The second test uses two handlers associated with a single logger and had the following results:
Level Filter | Obj Ref | Avg. Time | Method Call | Avg. Time |
---|---|---|---|---|
CRITICAL | 2 | 0.0864 | 5 | 0.2175 |
ERROR | 4 | 0.1732 | 5 | 0.2188 |
WARNING | 6 | 0.2600 | 5 | 0.2202 |
INFO | 8 | 0.3466 | 5 | 0.2186 |
DEBUG | 10 | 0.4310 | 5 | 0.2181 |
The third test uses three handlers associated with a single logger and had the following results:
Level Filter | Obj Ref | Avg. Time | Method Call | Avg. Time |
---|---|---|---|---|
CRITICAL | 3 | 0.1295 | 5 | 0.2174 |
ERROR | 6 | 0.2595 | 5 | 0.2174 |
WARNING | 9 | 0.3890 | 5 | 0.2174 |
INFO | 12 | 0.5198 | 5 | 0.2180 |
DEBUG | 15 | 0.6494 | 5 | 0.2183 |
Looking at the second and third tests we see that the number of times we convert an object to a string increases with the number of handlers. The initial test might have given the impression that object references are better, but we can see that the situation is more complicated.
Discussion
As we can see from the test results, minimizing the amount of time we spend in logging calls is not simple. We need to be mindful of the number of handlers, the logging level, and the cost of preparing the arguments for the logger. In general it will be better to have the arguments created once for a logging call, avoiding the need to perform expensive operations for each handler.

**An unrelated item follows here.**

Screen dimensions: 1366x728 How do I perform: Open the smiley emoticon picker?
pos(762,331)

The logging cookbook recommends using the logger.isEnabledFor(level)
function to decide if a logging call should be made. This practice is unsatisfying as it encourages the use of expensive functions as arguments to logging calls. A better option would be to refactor your code so that the generation of arguments for logging calls is inexpensive, using the logger.isEnabledFor(level)
method only when inexpensive arguments cannot be used.
An important caveat for logging calls, regardless of how computational expense is managed, is that they should not alter system state. If it is necessary to alter system state via functions that generate input for logging arguments, then those functions should be idempotent.